Y de la Sección 3.ª Otras potestades de la Agencia Española de Protección de Datos del mismo Capítulo y Título
- Artículo 56. Potestades de regulación. Circulares de la Agencia Española de Protección de Datos
En relación con este aspecto el Dictamen comienza destacando que las potestades normativas atribuidas por este precepto al Presidente de la Agencia “constituyen una importante novedad no prevista en los vigentes artículos 36 y 37 de la Ley Orgánica 15/1999, que le facultaban para dictar instrucciones precisas e informar los proyectos de disposiciones generales que desarrollaran la Ley”.
En opinión del Consejo, “En sus términos actuales, el artículo 56 no sólo atribuye potestad reglamentaria al Presidente de la Agencia, sino que configura tal potestad en términos muy amplios, permitiendo ejercerla para dictar disposiciones de desarrollo y ejecución necesarias para la interpretación y el cumplimiento de una Ley orgánica y de un Reglamento de la Unión Europea”.
Sin embargo, añade, de la literalidad del artículo 129. 4 de la Ley 39/2015, de 1 de octubre, de Procedimiento Administrativo Común de las Administraciones Públicas, “se desprende, formalmente, que la habilitación directa requiere que esas autoridades u organismos tengan previamente atribuida potestad para dictar normas en desarrollo y aplicación siempre y cuando, materialmente, la naturaleza de la materia así lo exija”. Además, y “desde un punto de vista material”, dicho artículo 129.4 supedita esa atribución normativa a que “la naturaleza de la materia así lo exija”, “requisito que no concurre en este caso”.
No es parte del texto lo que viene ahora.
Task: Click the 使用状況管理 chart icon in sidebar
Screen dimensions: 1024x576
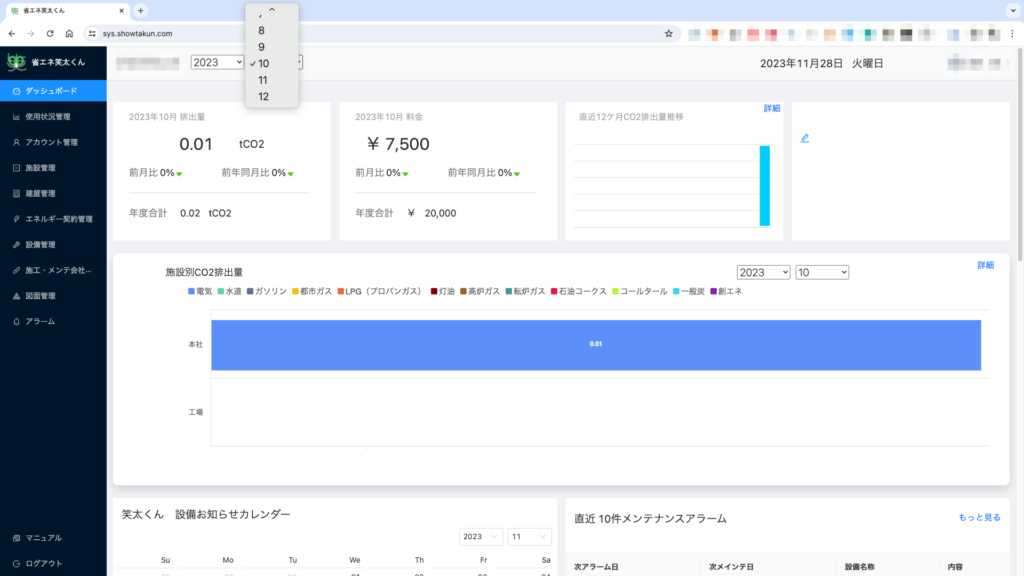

“No ha de perderse de vista, continúa, que el Anteproyecto aborda un derecho fundamental –a la protección de datos de carácter personal- y que la Jurisprudencia constitucional se ha mostrado restrictiva incluso a la hora de enjuiciar la hipotética relación entre la ley orgánica y la ley ordinaria habiendo admitido que la ley orgánica aborde ese “desarrollo” correspondiendo al legislador ordinario la regulación de la materia sobre la que se proyecta el derecho fundamental, lo que restringe el ámbito de actuación del Gobierno al respecto y, con más claridad, la del Presidente de una Administración Independiente-“.
“En estas circunstancias, concluye, teniendo en cuenta además que el Reglamento Europeo no habilita a las autoridades de control para dictar disposiciones de desarrollo y ejecución para su interpretación y cumplimiento de aquél, el Consejo de Estado entiende que han de reconsiderarse esas potestades normativas del Presidente de la Agencia Española de Protección de Datos, suprimiendo, de una parte, la referencia que se hace al Reglamento Europeo –por cuya aplicación deberá velar la Agencia, pero no desarrollar-, manteniendo la habilitación al Gobierno de la Nación para aprobar o modificar las disposiciones reglamentarias para la aplicación y desarrollo de lo previsto en la Ley, -siempre, como complemento indispensable en plano subordinado de la misma, en el sentido de que, la norma reglamentaria que colabora en la precisión de los mandatos de la ley orgánica es en sí misma parte integrante del grupo normativo del derecho fundamental concreto y por lo tanto, en sus determinaciones es consecuencia y complemento de las previsiones de la ley orgánica (dictamen nº 1909/2007, de 15 de noviembre) y contemplando la potestad del Presidente de la Agencia Española de Protección de Datos de dictar Circulares e Instrucciones que fijen los criterios y guías a que responderá la actuación de esa entidad en el tratamiento de las materias y cuestiones que recomienden tal explicitación de criterios”.
Carácter de las observaciones esenciales del Consejo de Estado
Debe recordarse que, conforme al artículo 130.3 del Reglamento Orgánico del Consejo de Estado, aprobado por el Real Decreto 1674/1980, de 18 de julio, “Cuando el dictamen contenga observaciones y sugerencias de distinta entidad establecerá, siempre que sea posible, cuáles se consideran esenciales a efectos de que, si éstas son atendidas en su totalidad, la resolución que se dicte pueda utilizar la fórmula «de acuerdo con el Consejo de Estado»”.